We ingested 6.1.54 into our nightly testing and found that runc fails to gather cgroup statistics (when reading kmem.limit_in_bytes). The same code is vendored into kubelet and kubelet fails to start if this operation fails. 6.1.53 is fine.
Could you expand some more on why is the file read? It doesn't support writing to it for some time so how does reading it helps in any sense?
Anyway, I do agree that the stable backport should be reverted.
This file is read together with all the other memcg files. Each prefix:
memory memory.memsw memory.kmem memory.kmem.tcp
is combined with these suffixes
.usage_in_bytes .max_usage_in_bytes .failcnt .limit_in_bytes
and read, the values are then forwarded on to other components for scheduling decisions. You want to know the limit when checking the usage (is the usage close to the limit or not).
Userspace tolerates MEMCG/MEMCG_KMEM being disabled, but having a single file out of the set missing is an anomaly. So maybe we could keep the dummy file just for the sake of consistency? Cgroupv1 is legacy after all.
Address this by wiping out the file completely and effectively get back to pre 4.5 era and CONFIG_MEMCG_KMEM=n configuration.
On reads, the runc code checks for MEMCG_KMEM=n by checking kmem.usage_in_bytes. If it is present then runc expects the other cgroup files to be there (including kmem.limit_in_bytes). So this change is not effectively the same.

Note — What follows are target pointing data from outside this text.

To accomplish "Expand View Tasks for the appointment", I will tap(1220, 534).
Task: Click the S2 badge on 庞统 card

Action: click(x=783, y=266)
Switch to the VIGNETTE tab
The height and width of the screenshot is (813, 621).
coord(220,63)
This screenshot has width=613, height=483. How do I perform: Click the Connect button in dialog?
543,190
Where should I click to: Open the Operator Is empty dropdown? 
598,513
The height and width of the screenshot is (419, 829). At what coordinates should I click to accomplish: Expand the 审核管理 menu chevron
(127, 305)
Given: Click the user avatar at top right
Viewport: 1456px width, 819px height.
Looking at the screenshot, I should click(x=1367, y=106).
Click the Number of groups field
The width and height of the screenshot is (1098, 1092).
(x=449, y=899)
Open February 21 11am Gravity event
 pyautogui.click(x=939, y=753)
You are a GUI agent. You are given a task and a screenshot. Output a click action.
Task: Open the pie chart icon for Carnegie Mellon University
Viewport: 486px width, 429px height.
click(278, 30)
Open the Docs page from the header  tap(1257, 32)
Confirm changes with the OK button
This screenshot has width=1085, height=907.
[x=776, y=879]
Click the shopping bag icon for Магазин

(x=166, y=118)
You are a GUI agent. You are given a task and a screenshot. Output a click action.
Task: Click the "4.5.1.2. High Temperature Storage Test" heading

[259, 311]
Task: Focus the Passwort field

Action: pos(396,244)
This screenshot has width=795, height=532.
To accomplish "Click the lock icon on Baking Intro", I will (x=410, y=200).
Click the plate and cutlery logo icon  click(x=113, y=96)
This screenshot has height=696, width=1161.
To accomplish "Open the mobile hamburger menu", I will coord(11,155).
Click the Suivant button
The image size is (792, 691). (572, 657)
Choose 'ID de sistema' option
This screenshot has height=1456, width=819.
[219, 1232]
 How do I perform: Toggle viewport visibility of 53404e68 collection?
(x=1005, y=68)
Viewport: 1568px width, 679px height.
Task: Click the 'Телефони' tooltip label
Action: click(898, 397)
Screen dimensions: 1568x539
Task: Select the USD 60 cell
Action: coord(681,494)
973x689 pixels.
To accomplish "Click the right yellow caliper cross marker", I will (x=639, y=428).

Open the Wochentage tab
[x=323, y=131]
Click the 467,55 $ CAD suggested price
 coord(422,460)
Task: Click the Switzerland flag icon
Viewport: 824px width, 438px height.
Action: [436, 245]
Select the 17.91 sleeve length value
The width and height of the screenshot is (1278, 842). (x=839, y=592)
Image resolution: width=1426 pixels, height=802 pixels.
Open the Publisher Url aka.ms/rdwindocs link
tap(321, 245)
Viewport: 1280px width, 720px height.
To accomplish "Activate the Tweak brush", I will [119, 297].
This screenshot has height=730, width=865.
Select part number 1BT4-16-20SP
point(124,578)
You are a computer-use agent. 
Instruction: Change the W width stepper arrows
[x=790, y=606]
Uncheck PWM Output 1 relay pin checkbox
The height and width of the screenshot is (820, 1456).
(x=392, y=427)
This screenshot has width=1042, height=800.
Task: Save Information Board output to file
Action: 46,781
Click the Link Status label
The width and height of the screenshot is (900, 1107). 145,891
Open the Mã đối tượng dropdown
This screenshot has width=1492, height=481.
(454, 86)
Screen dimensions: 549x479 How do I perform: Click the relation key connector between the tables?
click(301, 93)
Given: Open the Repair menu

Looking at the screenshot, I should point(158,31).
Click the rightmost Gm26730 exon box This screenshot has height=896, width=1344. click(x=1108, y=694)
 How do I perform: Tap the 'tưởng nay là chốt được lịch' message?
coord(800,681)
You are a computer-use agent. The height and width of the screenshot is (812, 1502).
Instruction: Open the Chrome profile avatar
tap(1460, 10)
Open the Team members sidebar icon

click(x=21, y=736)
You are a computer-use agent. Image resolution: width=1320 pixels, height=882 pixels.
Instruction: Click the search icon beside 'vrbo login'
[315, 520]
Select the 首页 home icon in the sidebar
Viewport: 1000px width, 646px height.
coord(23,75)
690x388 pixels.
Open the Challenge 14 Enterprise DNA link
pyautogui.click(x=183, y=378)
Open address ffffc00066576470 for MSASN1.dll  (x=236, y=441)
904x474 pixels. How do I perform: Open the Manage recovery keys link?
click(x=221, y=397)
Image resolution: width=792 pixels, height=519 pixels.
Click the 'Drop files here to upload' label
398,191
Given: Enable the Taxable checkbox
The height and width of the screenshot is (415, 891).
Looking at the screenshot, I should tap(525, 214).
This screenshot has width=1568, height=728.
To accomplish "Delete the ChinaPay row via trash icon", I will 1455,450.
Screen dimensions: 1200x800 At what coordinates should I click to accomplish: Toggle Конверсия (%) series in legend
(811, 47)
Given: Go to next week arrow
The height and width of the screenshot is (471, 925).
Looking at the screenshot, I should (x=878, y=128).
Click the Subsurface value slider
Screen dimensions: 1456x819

Here's a link to the PR that would be needed to handle this change in userspace (not merged yet and would need to be propagated through the ecosystem):
Thanks. Does that mean the revert is still necessary for the Linus tree or do you expect that the fix can be merged and propagated in a reasonable time?
We can probably get runc and currently supported kubernetes versions patched in time before 6.6 (or the next LTS kernel) hits LTS distros.
But there's still a bunch of users running cgroupv1 with unsupported kubernetes versions that are still taking kernel updates as they come, so this might get reported again next year if it stays in mainline.